[Python-Dev] "Good first issues" on the bug tracker
Stephen J. Turnbull
turnbull.stephen.fw at u.tsukuba.ac.jp
Fri Feb 22 00:15:35 EST 2019
Steve Dower writes:
> I'm sympathetic to wanting to have tasks for the PyCon sprints, but at
> the same time it feels exclusionary to "save" them from people who want
> to volunteer at other times.
It's already possible to do this sub rosa. Just get a mentor to
"claim" the issue, and have a separate page listing them for the
mentored sprint attendees. I think it's reasonable for each mentor to
claim a couple of issues. Worth a try for a year at multiple sprints,
If people worry that once it's been done for a year, the mentors will
claim it in perpetuity, they can lobby the Council to explicitly
sunset the practice, so that the Council would have to act to extend
the privilege of reserving issues in this way.

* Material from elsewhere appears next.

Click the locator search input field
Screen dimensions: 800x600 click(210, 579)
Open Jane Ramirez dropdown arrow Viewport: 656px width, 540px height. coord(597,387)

> I'm 100% in favor of discouraging regular contributors from fixing
> them - we should be *generating* easy issues by describing how to
> fix it and then walking away.
"Generate", of course! But creating a bug report clear enough for
another to reproduce and then fix a problem is far more effort than
doing it yourself in many, probably most, cases. Some people are
already doing this, I'm sure, but to dramatically increase the number
of such issues, there would need to be strong incentive for
experienced developers to do the extra work. One such incentive
might be to require mentors to tag one (or more) easy issue(s) for
each one they "claim" for sprints. ("More" would compensate for the
possibility that a PR would be generated and applied significantly
The point of Cheryl's proposal is specifically NOT to walk away, but
to rather provide in-person mentoring at a sprint. True, this is
creating a privileged class from people who can be present at PyCon.
We shouldn't award such privileges lightly. But ISTM there are two
kinds of mentoring: the first is "patch piloting" the contribution
through the contribution process. The second is helping the
contributor navigate the existing code and produce new or modified
code in good core Python style.
It's not clear to me why the first needs to take place at a sprint.

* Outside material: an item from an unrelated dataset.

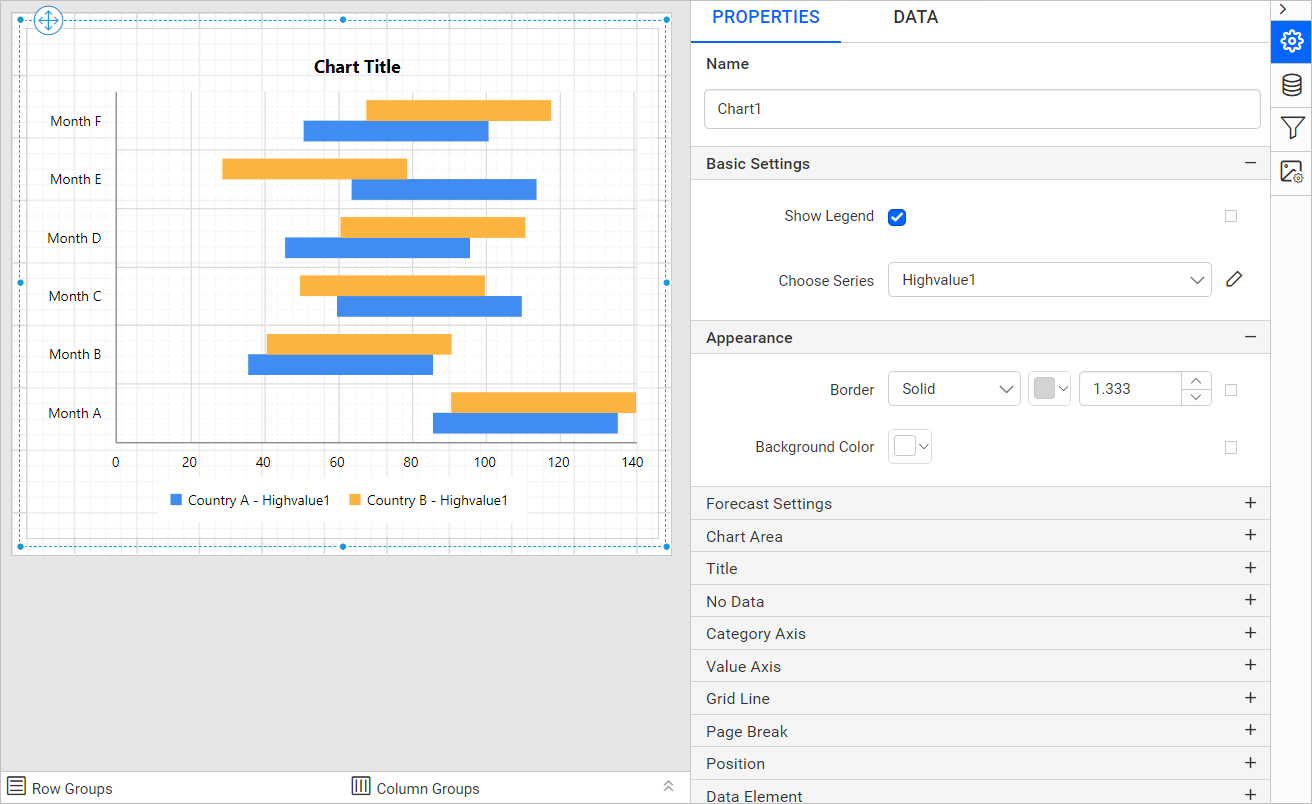
Task: Expand the Chart Area section
Action: point(980,536)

The contribution process is entirely formal, and there is no
overwhelming need to privilege a subset of potential contributors for
If this is a reasonable way to look at it, the "reserved for sprint"
issues should be difficult enough coding to deserve some mentoring, of
a kind that is best done in person. Eg, doc issues (including message
and error strings) should be excluded from the reservable class. The
mentored sprint new contributors should be encouraged to work on some
trivial issues before the sprint. ("Required" doesn't make sense to
me, since there are probably a lot who are new to coding entirely.)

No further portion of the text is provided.